**What to produce**. Copy out every line of the entries below word for word, without changing anything.

**Record list**.
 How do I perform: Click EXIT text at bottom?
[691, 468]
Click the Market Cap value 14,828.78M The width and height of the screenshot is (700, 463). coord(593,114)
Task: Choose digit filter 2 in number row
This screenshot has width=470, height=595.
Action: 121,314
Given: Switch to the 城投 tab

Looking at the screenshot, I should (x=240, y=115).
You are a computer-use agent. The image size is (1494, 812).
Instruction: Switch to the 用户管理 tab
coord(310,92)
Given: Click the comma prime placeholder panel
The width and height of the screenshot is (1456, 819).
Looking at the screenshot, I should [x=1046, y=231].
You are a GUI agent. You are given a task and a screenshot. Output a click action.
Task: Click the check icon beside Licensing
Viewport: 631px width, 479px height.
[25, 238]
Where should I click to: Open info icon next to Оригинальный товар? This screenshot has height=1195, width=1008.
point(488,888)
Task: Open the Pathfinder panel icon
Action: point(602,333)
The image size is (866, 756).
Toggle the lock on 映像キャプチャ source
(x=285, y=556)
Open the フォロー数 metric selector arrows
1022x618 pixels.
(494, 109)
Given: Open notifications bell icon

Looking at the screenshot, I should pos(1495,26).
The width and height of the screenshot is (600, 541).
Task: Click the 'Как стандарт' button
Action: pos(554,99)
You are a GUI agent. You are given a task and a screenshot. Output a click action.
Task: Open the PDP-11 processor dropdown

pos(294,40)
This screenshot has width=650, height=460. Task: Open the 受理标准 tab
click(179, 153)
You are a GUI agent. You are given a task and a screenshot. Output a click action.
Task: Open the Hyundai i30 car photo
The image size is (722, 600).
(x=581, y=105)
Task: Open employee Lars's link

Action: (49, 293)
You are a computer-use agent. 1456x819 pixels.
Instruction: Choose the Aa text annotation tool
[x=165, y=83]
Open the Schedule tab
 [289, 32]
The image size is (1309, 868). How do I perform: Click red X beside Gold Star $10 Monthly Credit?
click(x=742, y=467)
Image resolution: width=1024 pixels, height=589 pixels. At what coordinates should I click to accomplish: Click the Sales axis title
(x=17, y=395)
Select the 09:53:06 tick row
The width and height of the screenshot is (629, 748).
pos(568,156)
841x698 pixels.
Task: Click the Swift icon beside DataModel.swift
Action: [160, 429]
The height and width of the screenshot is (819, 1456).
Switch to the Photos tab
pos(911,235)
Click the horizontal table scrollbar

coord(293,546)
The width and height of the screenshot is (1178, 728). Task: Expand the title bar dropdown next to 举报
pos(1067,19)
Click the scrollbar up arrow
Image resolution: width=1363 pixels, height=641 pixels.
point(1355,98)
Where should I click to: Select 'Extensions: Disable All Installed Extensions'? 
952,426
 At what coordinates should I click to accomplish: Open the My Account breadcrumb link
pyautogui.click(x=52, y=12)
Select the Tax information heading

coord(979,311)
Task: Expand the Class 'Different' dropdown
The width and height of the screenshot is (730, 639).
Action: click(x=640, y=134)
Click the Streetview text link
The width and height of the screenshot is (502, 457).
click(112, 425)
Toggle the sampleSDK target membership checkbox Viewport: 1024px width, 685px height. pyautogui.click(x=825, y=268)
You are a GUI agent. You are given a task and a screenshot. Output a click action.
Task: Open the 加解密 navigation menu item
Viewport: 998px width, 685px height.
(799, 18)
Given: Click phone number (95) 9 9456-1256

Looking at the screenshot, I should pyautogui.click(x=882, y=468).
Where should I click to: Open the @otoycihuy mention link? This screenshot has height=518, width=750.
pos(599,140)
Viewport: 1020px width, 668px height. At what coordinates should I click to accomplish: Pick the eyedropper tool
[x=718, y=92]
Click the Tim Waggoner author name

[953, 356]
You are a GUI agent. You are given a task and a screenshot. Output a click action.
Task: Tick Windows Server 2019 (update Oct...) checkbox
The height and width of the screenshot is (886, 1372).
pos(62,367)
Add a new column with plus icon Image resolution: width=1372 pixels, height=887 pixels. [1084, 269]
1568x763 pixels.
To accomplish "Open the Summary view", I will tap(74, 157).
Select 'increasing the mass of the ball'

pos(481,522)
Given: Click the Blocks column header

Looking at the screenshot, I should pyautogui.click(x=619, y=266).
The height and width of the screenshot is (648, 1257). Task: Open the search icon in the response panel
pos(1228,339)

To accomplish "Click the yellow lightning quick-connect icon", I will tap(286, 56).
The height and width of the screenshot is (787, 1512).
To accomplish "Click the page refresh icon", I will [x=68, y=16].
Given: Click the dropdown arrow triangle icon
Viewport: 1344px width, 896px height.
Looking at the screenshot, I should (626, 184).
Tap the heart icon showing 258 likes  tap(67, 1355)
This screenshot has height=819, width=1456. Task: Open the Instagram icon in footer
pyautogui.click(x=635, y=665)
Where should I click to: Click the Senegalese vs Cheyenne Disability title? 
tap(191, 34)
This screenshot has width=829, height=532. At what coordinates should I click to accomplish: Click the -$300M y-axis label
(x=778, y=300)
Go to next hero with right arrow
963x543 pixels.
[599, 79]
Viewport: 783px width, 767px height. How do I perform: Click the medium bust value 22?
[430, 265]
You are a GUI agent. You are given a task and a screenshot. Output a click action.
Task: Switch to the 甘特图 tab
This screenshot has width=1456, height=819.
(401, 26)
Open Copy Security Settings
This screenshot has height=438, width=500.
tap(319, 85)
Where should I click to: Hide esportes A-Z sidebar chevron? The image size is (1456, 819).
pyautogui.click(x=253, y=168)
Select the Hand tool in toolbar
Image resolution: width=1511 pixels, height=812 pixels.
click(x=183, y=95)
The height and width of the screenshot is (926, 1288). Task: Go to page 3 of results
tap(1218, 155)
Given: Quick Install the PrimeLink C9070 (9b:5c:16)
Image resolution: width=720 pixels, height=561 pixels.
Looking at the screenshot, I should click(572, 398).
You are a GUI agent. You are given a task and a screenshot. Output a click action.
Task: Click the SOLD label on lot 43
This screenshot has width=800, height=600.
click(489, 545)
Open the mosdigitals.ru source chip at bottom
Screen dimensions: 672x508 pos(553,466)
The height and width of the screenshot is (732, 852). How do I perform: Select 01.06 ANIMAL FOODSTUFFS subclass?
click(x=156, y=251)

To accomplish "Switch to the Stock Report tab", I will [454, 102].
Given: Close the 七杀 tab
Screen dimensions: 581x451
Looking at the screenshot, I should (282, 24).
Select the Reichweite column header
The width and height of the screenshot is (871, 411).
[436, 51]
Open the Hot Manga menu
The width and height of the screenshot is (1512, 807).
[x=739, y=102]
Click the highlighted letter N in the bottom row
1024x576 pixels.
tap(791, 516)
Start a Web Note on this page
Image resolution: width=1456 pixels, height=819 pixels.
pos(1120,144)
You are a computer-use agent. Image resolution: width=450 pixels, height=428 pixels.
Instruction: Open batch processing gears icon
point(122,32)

**Result of the exercise**.
 How do I perform: Click EXIT text at bottom?
[691, 468]
Click the Market Cap value 14,828.78M The width and height of the screenshot is (700, 463). coord(593,114)
Task: Choose digit filter 2 in number row
This screenshot has width=470, height=595.
Action: 121,314
Given: Switch to the 城投 tab

Looking at the screenshot, I should (x=240, y=115).
You are a computer-use agent. The image size is (1494, 812).
Instruction: Switch to the 用户管理 tab
coord(310,92)
Given: Click the comma prime placeholder panel
The width and height of the screenshot is (1456, 819).
Looking at the screenshot, I should [x=1046, y=231].
You are a GUI agent. You are given a task and a screenshot. Output a click action.
Task: Click the check icon beside Licensing
Viewport: 631px width, 479px height.
[25, 238]
Where should I click to: Open info icon next to Оригинальный товар? This screenshot has height=1195, width=1008.
point(488,888)
Task: Open the Pathfinder panel icon
Action: point(602,333)
The image size is (866, 756).
Toggle the lock on 映像キャプチャ source
(x=285, y=556)
Open the フォロー数 metric selector arrows
1022x618 pixels.
(494, 109)
Given: Open notifications bell icon

Looking at the screenshot, I should pos(1495,26).
The width and height of the screenshot is (600, 541).
Task: Click the 'Как стандарт' button
Action: pos(554,99)
You are a GUI agent. You are given a task and a screenshot. Output a click action.
Task: Open the PDP-11 processor dropdown

pos(294,40)
This screenshot has width=650, height=460. Task: Open the 受理标准 tab
click(179, 153)
You are a GUI agent. You are given a task and a screenshot. Output a click action.
Task: Open the Hyundai i30 car photo
The image size is (722, 600).
(x=581, y=105)
Task: Open employee Lars's link

Action: (49, 293)
You are a computer-use agent. 1456x819 pixels.
Instruction: Choose the Aa text annotation tool
[x=165, y=83]
Open the Schedule tab
 [289, 32]
The image size is (1309, 868). How do I perform: Click red X beside Gold Star $10 Monthly Credit?
click(x=742, y=467)
Image resolution: width=1024 pixels, height=589 pixels. At what coordinates should I click to accomplish: Click the Sales axis title
(x=17, y=395)
Select the 09:53:06 tick row
The width and height of the screenshot is (629, 748).
pos(568,156)
841x698 pixels.
Task: Click the Swift icon beside DataModel.swift
Action: [160, 429]
The height and width of the screenshot is (819, 1456).
Switch to the Photos tab
pos(911,235)
Click the horizontal table scrollbar

coord(293,546)
The width and height of the screenshot is (1178, 728). Task: Expand the title bar dropdown next to 举报
pos(1067,19)
Click the scrollbar up arrow
Image resolution: width=1363 pixels, height=641 pixels.
point(1355,98)
Where should I click to: Select 'Extensions: Disable All Installed Extensions'? 
952,426
 At what coordinates should I click to accomplish: Open the My Account breadcrumb link
pyautogui.click(x=52, y=12)
Select the Tax information heading

coord(979,311)
Task: Expand the Class 'Different' dropdown
The width and height of the screenshot is (730, 639).
Action: click(x=640, y=134)
Click the Streetview text link
The width and height of the screenshot is (502, 457).
click(112, 425)
Toggle the sampleSDK target membership checkbox Viewport: 1024px width, 685px height. pyautogui.click(x=825, y=268)
You are a GUI agent. You are given a task and a screenshot. Output a click action.
Task: Open the 加解密 navigation menu item
Viewport: 998px width, 685px height.
(799, 18)
Given: Click phone number (95) 9 9456-1256

Looking at the screenshot, I should pyautogui.click(x=882, y=468).
Where should I click to: Open the @otoycihuy mention link? This screenshot has height=518, width=750.
pos(599,140)
Viewport: 1020px width, 668px height. At what coordinates should I click to accomplish: Pick the eyedropper tool
[x=718, y=92]
Click the Tim Waggoner author name

[953, 356]
You are a GUI agent. You are given a task and a screenshot. Output a click action.
Task: Tick Windows Server 2019 (update Oct...) checkbox
The height and width of the screenshot is (886, 1372).
pos(62,367)
Add a new column with plus icon Image resolution: width=1372 pixels, height=887 pixels. [1084, 269]
1568x763 pixels.
To accomplish "Open the Summary view", I will tap(74, 157).
Select 'increasing the mass of the ball'

pos(481,522)
Given: Click the Blocks column header

Looking at the screenshot, I should pyautogui.click(x=619, y=266).
The height and width of the screenshot is (648, 1257). Task: Open the search icon in the response panel
pos(1228,339)

To accomplish "Click the yellow lightning quick-connect icon", I will tap(286, 56).
The height and width of the screenshot is (787, 1512).
To accomplish "Click the page refresh icon", I will [x=68, y=16].
Given: Click the dropdown arrow triangle icon
Viewport: 1344px width, 896px height.
Looking at the screenshot, I should (626, 184).
Tap the heart icon showing 258 likes  tap(67, 1355)
This screenshot has height=819, width=1456. Task: Open the Instagram icon in footer
pyautogui.click(x=635, y=665)
Where should I click to: Click the Senegalese vs Cheyenne Disability title? 
tap(191, 34)
This screenshot has width=829, height=532. At what coordinates should I click to accomplish: Click the -$300M y-axis label
(x=778, y=300)
Go to next hero with right arrow
963x543 pixels.
[599, 79]
Viewport: 783px width, 767px height. How do I perform: Click the medium bust value 22?
[430, 265]
You are a GUI agent. You are given a task and a screenshot. Output a click action.
Task: Switch to the 甘特图 tab
This screenshot has width=1456, height=819.
(401, 26)
Open Copy Security Settings
This screenshot has height=438, width=500.
tap(319, 85)
Where should I click to: Hide esportes A-Z sidebar chevron? The image size is (1456, 819).
pyautogui.click(x=253, y=168)
Select the Hand tool in toolbar
Image resolution: width=1511 pixels, height=812 pixels.
click(x=183, y=95)
The height and width of the screenshot is (926, 1288). Task: Go to page 3 of results
tap(1218, 155)
Given: Quick Install the PrimeLink C9070 (9b:5c:16)
Image resolution: width=720 pixels, height=561 pixels.
Looking at the screenshot, I should click(572, 398).
You are a GUI agent. You are given a task and a screenshot. Output a click action.
Task: Click the SOLD label on lot 43
This screenshot has width=800, height=600.
click(489, 545)
Open the mosdigitals.ru source chip at bottom
Screen dimensions: 672x508 pos(553,466)
The height and width of the screenshot is (732, 852). How do I perform: Select 01.06 ANIMAL FOODSTUFFS subclass?
click(x=156, y=251)

To accomplish "Switch to the Stock Report tab", I will [454, 102].
Given: Close the 七杀 tab
Screen dimensions: 581x451
Looking at the screenshot, I should (282, 24).
Select the Reichweite column header
The width and height of the screenshot is (871, 411).
[436, 51]
Open the Hot Manga menu
The width and height of the screenshot is (1512, 807).
[x=739, y=102]
Click the highlighted letter N in the bottom row
1024x576 pixels.
tap(791, 516)
Start a Web Note on this page
Image resolution: width=1456 pixels, height=819 pixels.
pos(1120,144)
You are a computer-use agent. Image resolution: width=450 pixels, height=428 pixels.
Instruction: Open batch processing gears icon
point(122,32)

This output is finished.